EXERCISE BRIEF |
With both ends included, repeat exactly the lines of the entries below from the one containing "Ապրանքանիշ: (672, 307)" down to the one containing "Սպասք և խոհանոցային պարագաներ (572, 2296)", and no others.

━━━━

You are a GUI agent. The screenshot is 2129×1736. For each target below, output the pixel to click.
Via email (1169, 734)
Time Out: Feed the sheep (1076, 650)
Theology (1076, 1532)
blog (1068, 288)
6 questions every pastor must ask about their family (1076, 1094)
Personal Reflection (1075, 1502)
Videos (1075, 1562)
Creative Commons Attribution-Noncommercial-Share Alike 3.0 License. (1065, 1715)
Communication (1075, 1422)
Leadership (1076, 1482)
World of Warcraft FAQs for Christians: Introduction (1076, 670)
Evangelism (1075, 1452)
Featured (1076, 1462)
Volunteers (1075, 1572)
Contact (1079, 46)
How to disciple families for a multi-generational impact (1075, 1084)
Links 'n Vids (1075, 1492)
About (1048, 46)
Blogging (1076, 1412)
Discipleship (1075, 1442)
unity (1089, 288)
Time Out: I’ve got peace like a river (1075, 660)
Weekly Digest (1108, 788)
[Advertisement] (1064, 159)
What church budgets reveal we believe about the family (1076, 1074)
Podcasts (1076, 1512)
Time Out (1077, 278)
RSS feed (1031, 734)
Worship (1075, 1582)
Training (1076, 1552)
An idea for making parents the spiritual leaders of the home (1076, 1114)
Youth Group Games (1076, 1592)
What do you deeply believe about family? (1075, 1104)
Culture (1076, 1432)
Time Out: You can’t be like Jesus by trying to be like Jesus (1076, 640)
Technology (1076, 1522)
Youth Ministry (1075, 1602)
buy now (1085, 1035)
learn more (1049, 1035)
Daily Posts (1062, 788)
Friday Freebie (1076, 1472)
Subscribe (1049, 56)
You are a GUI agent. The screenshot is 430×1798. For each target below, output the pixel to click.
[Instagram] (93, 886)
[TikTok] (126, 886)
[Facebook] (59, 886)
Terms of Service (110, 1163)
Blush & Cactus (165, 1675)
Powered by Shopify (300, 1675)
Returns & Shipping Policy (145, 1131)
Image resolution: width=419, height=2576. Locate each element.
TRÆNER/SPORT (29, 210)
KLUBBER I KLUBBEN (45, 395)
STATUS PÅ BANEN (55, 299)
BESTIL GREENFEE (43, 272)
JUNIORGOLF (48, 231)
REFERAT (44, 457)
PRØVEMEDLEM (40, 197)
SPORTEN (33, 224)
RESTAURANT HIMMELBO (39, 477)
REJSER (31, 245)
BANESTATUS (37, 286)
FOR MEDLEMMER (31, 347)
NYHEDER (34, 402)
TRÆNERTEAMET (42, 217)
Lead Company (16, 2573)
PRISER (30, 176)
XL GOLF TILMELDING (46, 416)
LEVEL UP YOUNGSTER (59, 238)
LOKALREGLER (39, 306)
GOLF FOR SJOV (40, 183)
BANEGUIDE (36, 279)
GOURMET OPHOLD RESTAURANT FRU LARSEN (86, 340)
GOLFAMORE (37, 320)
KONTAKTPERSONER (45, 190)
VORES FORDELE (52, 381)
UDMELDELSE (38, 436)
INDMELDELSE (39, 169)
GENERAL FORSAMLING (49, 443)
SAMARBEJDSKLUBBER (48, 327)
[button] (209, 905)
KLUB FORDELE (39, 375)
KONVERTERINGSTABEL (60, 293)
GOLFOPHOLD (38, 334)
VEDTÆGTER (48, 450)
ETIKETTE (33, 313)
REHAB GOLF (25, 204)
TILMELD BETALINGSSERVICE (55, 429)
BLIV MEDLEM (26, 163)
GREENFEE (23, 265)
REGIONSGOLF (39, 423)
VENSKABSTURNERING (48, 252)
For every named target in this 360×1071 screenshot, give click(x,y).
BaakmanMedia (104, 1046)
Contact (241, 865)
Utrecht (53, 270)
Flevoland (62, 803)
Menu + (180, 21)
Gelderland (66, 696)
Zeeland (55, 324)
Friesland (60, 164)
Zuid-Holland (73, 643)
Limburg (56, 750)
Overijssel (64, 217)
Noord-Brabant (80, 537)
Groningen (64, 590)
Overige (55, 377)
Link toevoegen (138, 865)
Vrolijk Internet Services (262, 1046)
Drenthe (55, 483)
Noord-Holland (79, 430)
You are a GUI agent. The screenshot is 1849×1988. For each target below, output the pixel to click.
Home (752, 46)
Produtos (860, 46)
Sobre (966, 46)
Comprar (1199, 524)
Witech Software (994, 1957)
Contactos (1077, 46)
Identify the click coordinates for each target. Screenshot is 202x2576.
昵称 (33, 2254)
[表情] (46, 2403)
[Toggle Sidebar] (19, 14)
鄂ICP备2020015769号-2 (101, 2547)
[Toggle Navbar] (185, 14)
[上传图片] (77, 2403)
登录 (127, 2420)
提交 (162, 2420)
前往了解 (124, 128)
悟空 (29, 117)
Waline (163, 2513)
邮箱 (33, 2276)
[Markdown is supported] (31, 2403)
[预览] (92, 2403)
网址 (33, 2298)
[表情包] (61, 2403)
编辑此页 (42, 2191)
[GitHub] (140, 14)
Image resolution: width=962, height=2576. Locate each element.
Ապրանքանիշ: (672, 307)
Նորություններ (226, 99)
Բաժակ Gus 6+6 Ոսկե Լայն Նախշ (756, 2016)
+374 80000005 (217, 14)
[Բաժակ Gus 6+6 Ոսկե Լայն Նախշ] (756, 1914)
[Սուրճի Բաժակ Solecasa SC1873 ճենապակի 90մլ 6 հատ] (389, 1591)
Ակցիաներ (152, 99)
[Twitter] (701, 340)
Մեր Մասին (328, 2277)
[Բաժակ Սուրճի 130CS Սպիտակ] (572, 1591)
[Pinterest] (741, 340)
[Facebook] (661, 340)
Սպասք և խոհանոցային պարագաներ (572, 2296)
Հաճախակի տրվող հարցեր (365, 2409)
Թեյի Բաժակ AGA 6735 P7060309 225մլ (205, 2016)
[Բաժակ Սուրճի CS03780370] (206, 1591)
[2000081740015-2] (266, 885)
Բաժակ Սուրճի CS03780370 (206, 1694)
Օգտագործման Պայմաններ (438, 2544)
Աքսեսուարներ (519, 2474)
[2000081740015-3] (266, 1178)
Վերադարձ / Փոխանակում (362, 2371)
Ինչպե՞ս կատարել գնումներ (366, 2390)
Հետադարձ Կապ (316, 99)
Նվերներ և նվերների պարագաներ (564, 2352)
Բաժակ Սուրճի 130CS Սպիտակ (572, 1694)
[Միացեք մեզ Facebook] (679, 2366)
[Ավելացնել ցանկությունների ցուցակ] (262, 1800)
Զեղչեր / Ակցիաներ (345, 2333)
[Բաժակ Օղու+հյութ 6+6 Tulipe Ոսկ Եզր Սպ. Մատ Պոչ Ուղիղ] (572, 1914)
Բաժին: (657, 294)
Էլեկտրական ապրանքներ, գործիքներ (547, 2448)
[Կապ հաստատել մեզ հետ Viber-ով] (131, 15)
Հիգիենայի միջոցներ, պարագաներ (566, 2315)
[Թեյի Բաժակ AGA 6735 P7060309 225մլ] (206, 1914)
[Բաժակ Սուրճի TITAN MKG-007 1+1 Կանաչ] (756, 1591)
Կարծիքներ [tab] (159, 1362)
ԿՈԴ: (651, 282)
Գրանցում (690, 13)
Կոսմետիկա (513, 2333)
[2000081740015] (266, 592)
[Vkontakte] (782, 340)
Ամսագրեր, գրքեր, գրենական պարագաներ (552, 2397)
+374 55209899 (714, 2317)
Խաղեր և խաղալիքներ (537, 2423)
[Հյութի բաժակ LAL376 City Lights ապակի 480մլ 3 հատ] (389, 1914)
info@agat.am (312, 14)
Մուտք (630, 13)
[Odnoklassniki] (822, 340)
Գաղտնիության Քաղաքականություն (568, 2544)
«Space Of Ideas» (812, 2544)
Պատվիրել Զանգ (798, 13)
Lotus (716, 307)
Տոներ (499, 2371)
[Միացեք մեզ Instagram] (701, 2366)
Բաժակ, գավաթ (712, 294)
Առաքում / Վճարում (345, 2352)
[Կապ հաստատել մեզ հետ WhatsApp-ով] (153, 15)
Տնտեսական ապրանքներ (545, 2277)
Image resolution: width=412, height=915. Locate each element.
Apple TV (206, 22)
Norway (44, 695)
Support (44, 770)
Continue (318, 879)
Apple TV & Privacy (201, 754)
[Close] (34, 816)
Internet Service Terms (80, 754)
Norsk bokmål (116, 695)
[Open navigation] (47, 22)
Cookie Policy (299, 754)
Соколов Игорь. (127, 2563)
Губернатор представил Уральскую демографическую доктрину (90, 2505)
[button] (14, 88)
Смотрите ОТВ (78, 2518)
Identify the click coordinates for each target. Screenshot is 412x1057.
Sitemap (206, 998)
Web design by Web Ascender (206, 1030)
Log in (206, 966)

━━━━

TASK ANSWER |
Ապրանքանիշ: (672, 307)
Նորություններ (226, 99)
Բաժակ Gus 6+6 Ոսկե Լայն Նախշ (756, 2016)
+374 80000005 (217, 14)
[Բաժակ Gus 6+6 Ոսկե Լայն Նախշ] (756, 1914)
[Սուրճի Բաժակ Solecasa SC1873 ճենապակի 90մլ 6 հատ] (389, 1591)
Ակցիաներ (152, 99)
[Twitter] (701, 340)
Մեր Մասին (328, 2277)
[Բաժակ Սուրճի 130CS Սպիտակ] (572, 1591)
[Pinterest] (741, 340)
[Facebook] (661, 340)
Սպասք և խոհանոցային պարագաներ (572, 2296)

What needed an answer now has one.